** Task objective **
Reproduce every one of the rows below word for word, but drop the pictures.

>> Start

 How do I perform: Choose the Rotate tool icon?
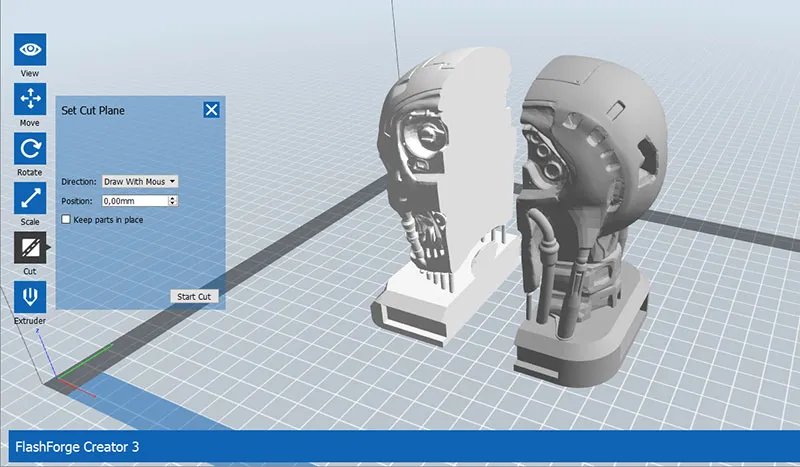click(x=30, y=149)
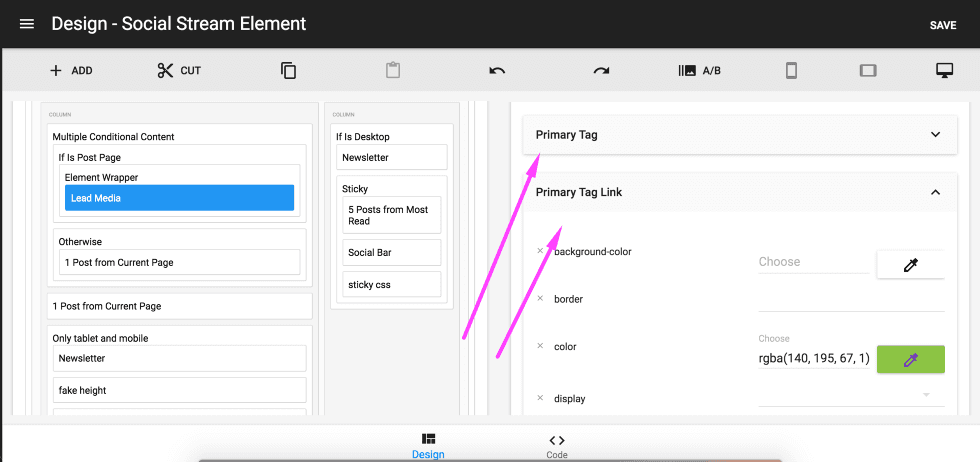Image resolution: width=980 pixels, height=462 pixels.
Task: Switch to desktop monitor preview
Action: pyautogui.click(x=943, y=70)
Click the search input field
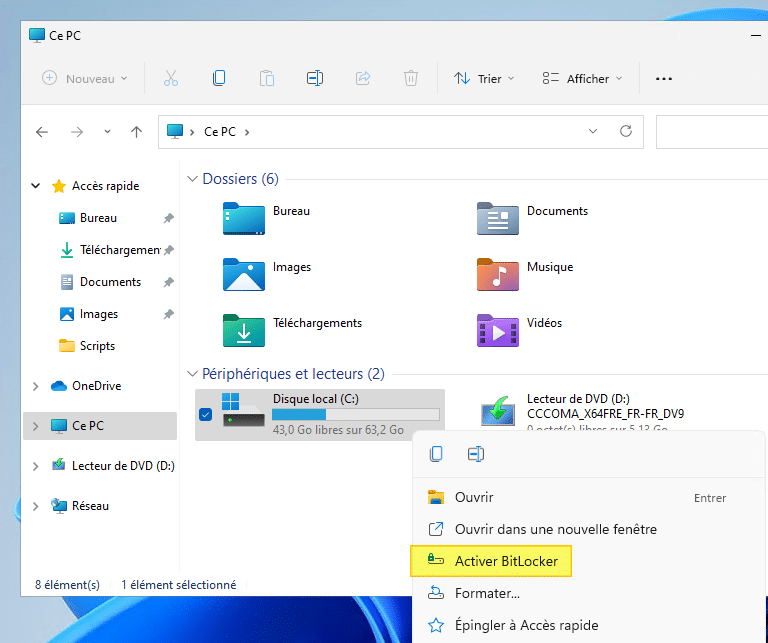The height and width of the screenshot is (643, 768). (710, 131)
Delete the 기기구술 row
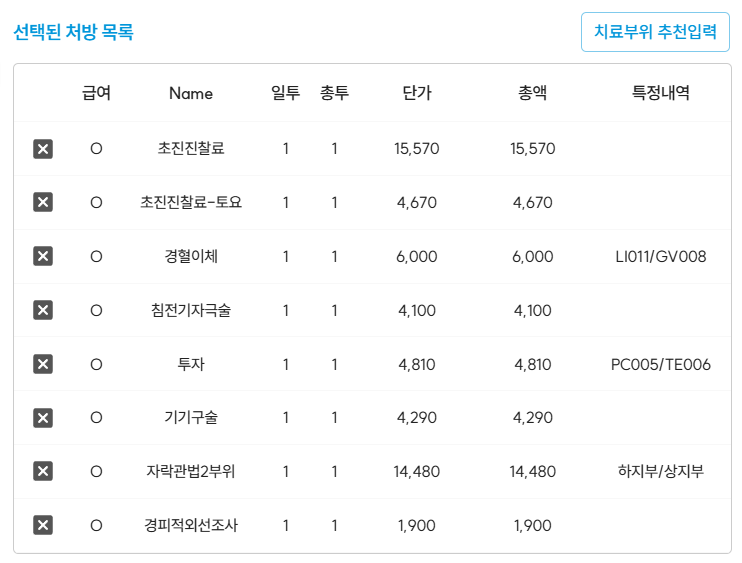 43,418

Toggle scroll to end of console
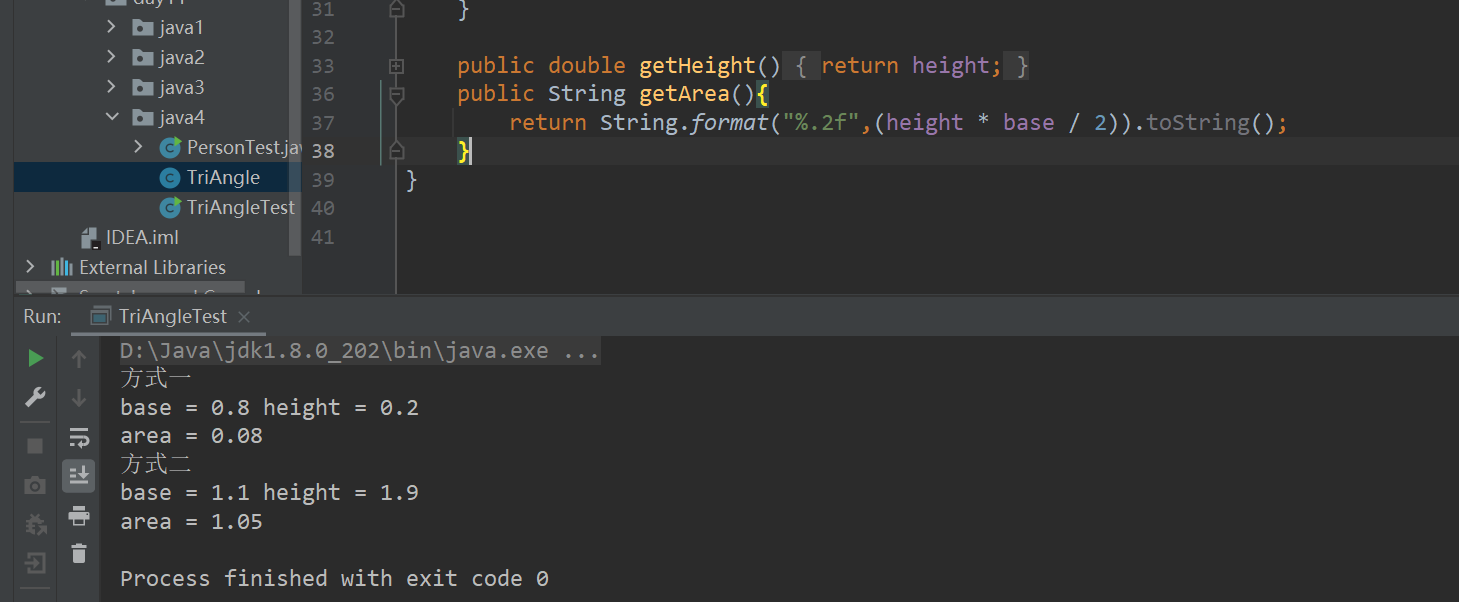coord(79,476)
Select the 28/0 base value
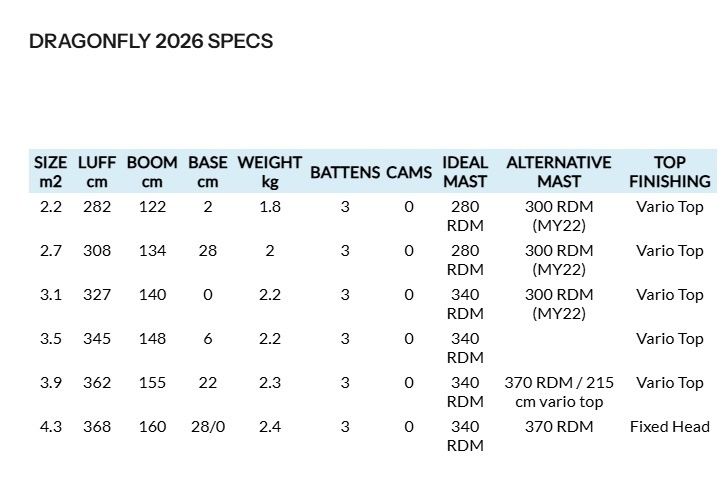This screenshot has width=723, height=490. [207, 427]
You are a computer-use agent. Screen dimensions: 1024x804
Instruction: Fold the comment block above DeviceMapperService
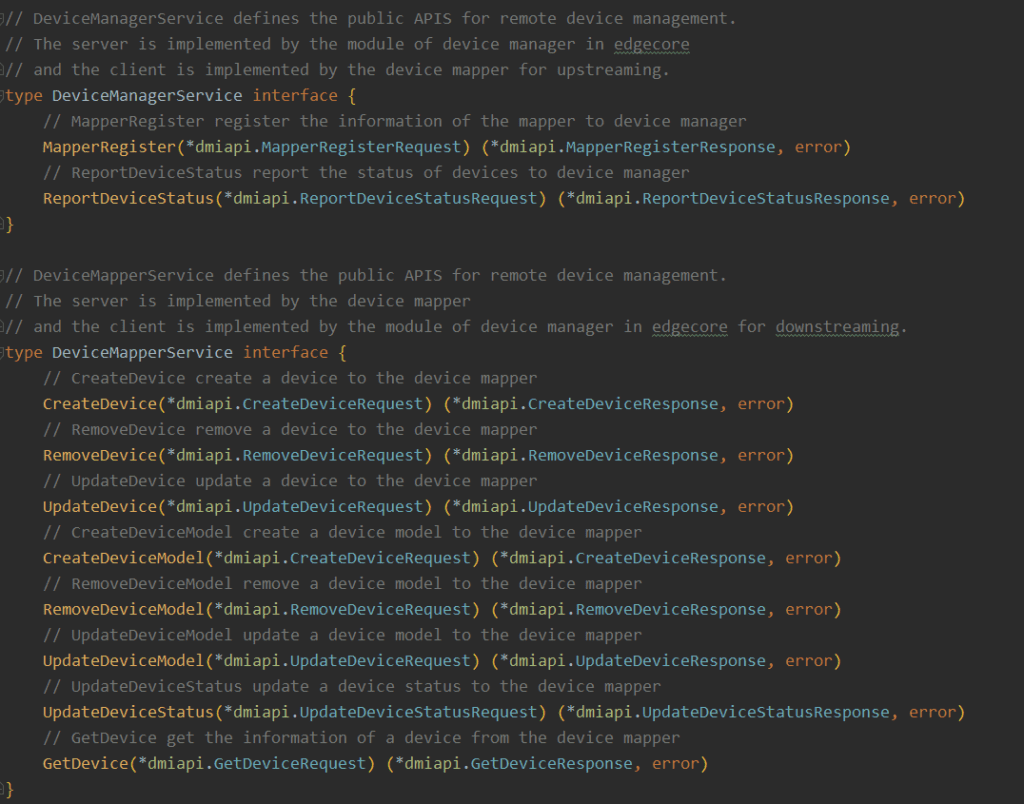coord(4,275)
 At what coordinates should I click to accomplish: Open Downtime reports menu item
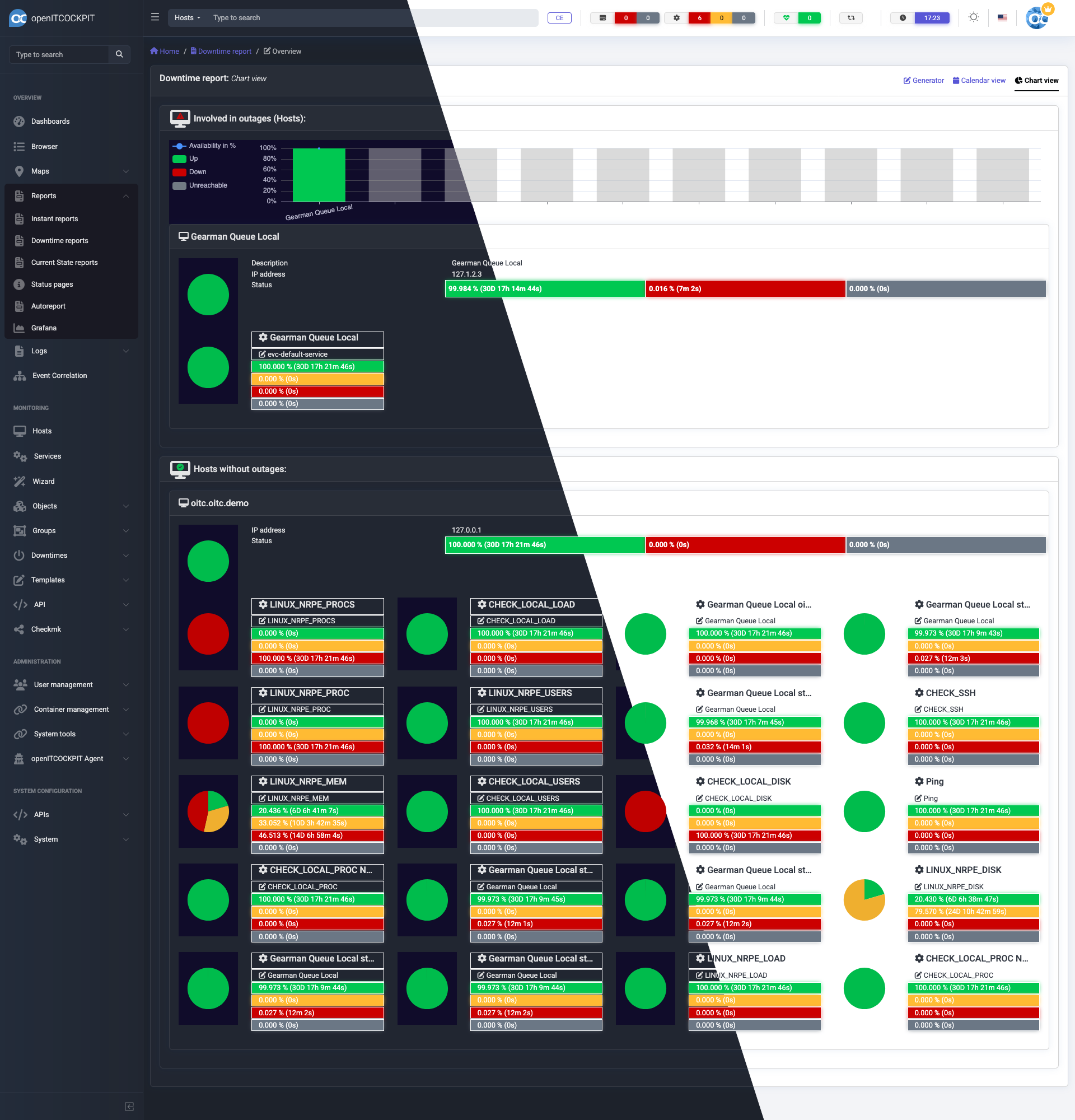[59, 241]
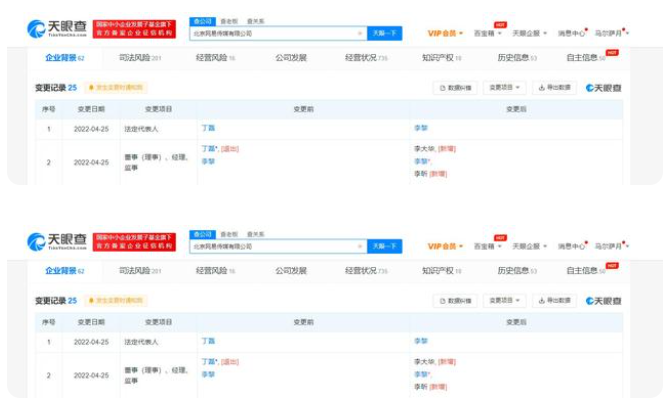Viewport: 670px width, 408px height.
Task: Open the 丁磊 link in the upper panel's first row
Action: [208, 129]
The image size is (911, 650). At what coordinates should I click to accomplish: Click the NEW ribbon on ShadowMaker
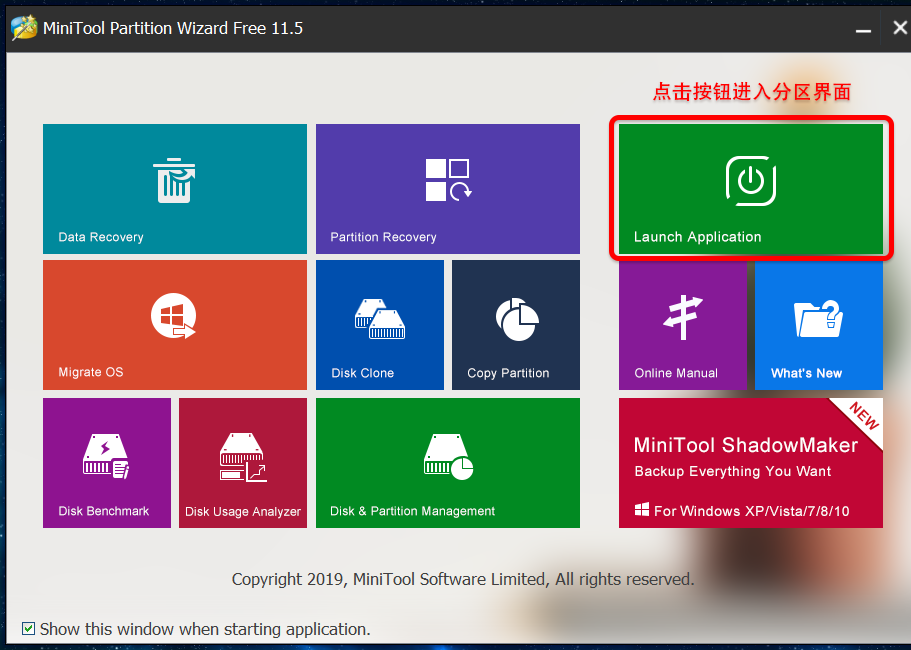tap(862, 417)
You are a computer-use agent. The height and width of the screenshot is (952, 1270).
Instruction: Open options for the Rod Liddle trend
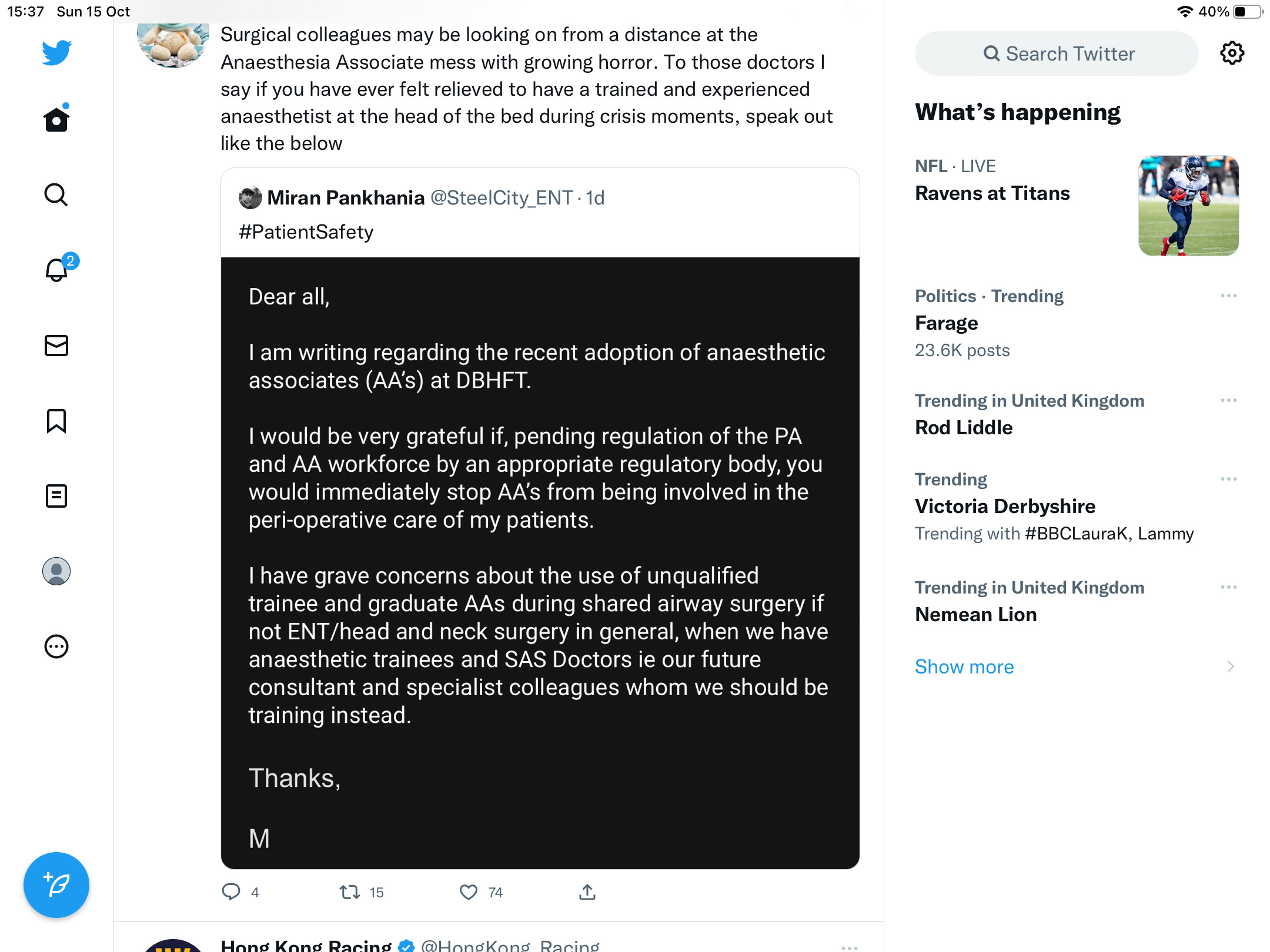[1229, 400]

>> End

** Result of this task **
 How do I perform: Choose the Rotate tool icon?
click(x=30, y=149)
Image resolution: width=980 pixels, height=462 pixels.
Task: Switch to desktop monitor preview
Action: pyautogui.click(x=943, y=70)
Click the search input field
The height and width of the screenshot is (643, 768). (710, 131)
Delete the 기기구술 row
 43,418

Toggle scroll to end of console
coord(79,476)
Select the 28/0 base value
This screenshot has width=723, height=490. [207, 427]
You are a computer-use agent. Screen dimensions: 1024x804
Instruction: Fold the comment block above DeviceMapperService
coord(4,275)
 At what coordinates should I click to accomplish: Open Downtime reports menu item
[59, 241]
Viewport: 670px width, 408px height.
Task: Open the 丁磊 link in the upper panel's first row
Action: [208, 129]
The image size is (911, 650). At what coordinates should I click to accomplish: Click the NEW ribbon on ShadowMaker
tap(862, 417)
You are a computer-use agent. The height and width of the screenshot is (952, 1270).
Instruction: Open options for the Rod Liddle trend
[1229, 400]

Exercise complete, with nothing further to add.